Donald Rumsfeld, tech bro

Memory Lane

On a Tuesday of last month, U.S. Defense Secretary Donald Rumsfeld appeared in Kabul, Afghanistan, where he joined Afghan President Hamid Karzai at a press conference in which the two men sought to restore confidence that Taliban militants will be defeated. The press conference was classic Rumsfeld: a crisply formatted affair in which the Secretary’s carefully measured words were delivered with strict tonality and what seems to be a barely contained defiance.

Watching Rumsfeld, one doubts very much that the man charged with managing the nation’s defense infrastructure during wartime pays much attention to the revolution going on in the far less ominous world of digital media. Yet there is a bond that will forever unite Rumsfeld with the pictures and pixels that appear on millions of television screens across the country.

Years before Rumsfeld was sworn in as Secretary of Defense in 2001, the former White House Chief of Staff presided over a different sort of battlefield. As the chairman of General Instrument Corp. from 1990 to 1993, he and a group of corporate lieutenants staged a series of risky maneuvers against what seemed to be an unstoppable international force: a Japanese plan to modify television standards so that viewers could watch high-definition TV pictures.

General Instrument – “GI” was, ironically, the acronym under Rumsfeld’s tenure there – had plenty at stake in the migration toward HDTV. The customers that contributed most of the company’s revenue were cable operators. There was a huge risk that the HD transmission technology devised largely by Japan’s NHK, if adopted by the U.S., would overwhelm the capacity of the cable industry’s infrastructure. That’s partly because NHK’s plan, rather than attempt to pare back the amount of electronic information that constitutes an HDTV picture, would instead have demanded far more carrying capacity to accommodate the larger information streams. It was the equivalent of combating obesity by buying a bigger chair. 

Fearing their biggest customers’ investments in delivery networks could be severely compromised, Rumsfeld and his associates launched a counter-offensive across both political and technological fronts. Playing a sort of national-allegiance card with U.S. regulators, the executives pleaded for consideration of a born-in-the-USA plan championed by, among others, the technology strategist for cable’s Tele-Communications Inc., John Sie. The enabling technology behind their alternative HDTV plan was a video engineering marvel known as digital encoding – a way to transform the electronic information behind traditional TV signals into the binary code that prevailed in computing. 

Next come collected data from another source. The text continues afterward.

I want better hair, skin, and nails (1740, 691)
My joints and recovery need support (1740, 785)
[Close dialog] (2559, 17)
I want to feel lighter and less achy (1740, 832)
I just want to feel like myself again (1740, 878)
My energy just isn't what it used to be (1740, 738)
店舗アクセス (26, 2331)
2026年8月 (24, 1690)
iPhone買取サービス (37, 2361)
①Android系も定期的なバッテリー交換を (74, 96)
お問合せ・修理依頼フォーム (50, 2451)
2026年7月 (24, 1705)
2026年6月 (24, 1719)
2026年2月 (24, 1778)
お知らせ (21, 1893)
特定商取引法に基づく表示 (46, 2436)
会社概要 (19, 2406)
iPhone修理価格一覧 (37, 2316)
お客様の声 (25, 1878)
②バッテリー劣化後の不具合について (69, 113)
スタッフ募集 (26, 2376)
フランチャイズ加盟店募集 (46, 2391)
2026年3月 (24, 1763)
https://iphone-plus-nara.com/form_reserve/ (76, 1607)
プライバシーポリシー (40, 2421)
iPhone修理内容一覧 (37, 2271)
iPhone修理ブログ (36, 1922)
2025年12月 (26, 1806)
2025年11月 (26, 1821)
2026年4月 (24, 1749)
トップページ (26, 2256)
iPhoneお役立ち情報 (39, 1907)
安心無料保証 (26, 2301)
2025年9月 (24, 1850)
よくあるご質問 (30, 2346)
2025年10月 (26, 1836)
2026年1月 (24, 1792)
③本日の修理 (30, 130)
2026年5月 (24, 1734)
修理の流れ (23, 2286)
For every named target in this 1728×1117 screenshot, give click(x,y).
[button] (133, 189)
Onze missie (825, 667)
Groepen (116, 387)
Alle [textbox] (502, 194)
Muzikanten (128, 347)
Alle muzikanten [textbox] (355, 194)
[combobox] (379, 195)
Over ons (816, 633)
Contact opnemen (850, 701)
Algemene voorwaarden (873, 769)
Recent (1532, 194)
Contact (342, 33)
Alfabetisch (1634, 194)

When Rumsfeld took the helm at General Instrument in 1990, engineers at General Instrument’s M-A/Com division already were deep into experimentation with digital video delivery systems, mainly for purposes of transmitting signals over satellite networks. In May of that year, General Instrument became the first applicant to propose to the Advanced Television Systems Committee a revolutionary all-digital alternative to the NHK system for HDTV. Three years later the idea of an all-digital system won FCC endorsement, and after extensive tests, the ATSC adopted in 1995 a digital TV transmission system that blended features of the General Instrument plan, and others, into a sweeping rewrite of the nation’s television delivery standards. The NHK plan had been turned back, and the most dramatic makeover of the U.S. television system since the debut of color TV in the 1950s was under way. 

Rumsfeld, a former Illinois Congressman and Secretary of Defense under President Gerald Ford, had used his Washington D.C. connections to lobby for consideration of General Instrument’s plan. He had helped the relatively small company – it had less than $2 billion in revenue at the time – derail a plan backed by powerful Japanese consumer electronics companies including Sony Corp., at a time when cable industry re-regulation and a broad financial market downturn had produced a bleak outlook for the company and its then-majority owner, the private equity firm of Forstmann, Little & Co. “If it hadn’t been for Don we probably couldn’t have saved the company,” recounted former General Instrument executive Frank Drendel in an oral history published by The Cable Center. (General Instrument was acquired in 2000 by Motorola for $17 billion.) 

Today, millions of cable and satellite TV customers receive digitally encoded signals at their homes, and TV networks routinely encode their signals before they’re beamed to affiliated stations and cable headend sites. The live coverage of Rumsfeld’s Kabul press conference, in fact, was one of hundreds of recorded news events traveling that day to viewers over a constellation of digital networks employing variations of the sort of digital technology General Instrument pioneered when Rumsfeld was the company’s chairman. That’s what you call coming full circle.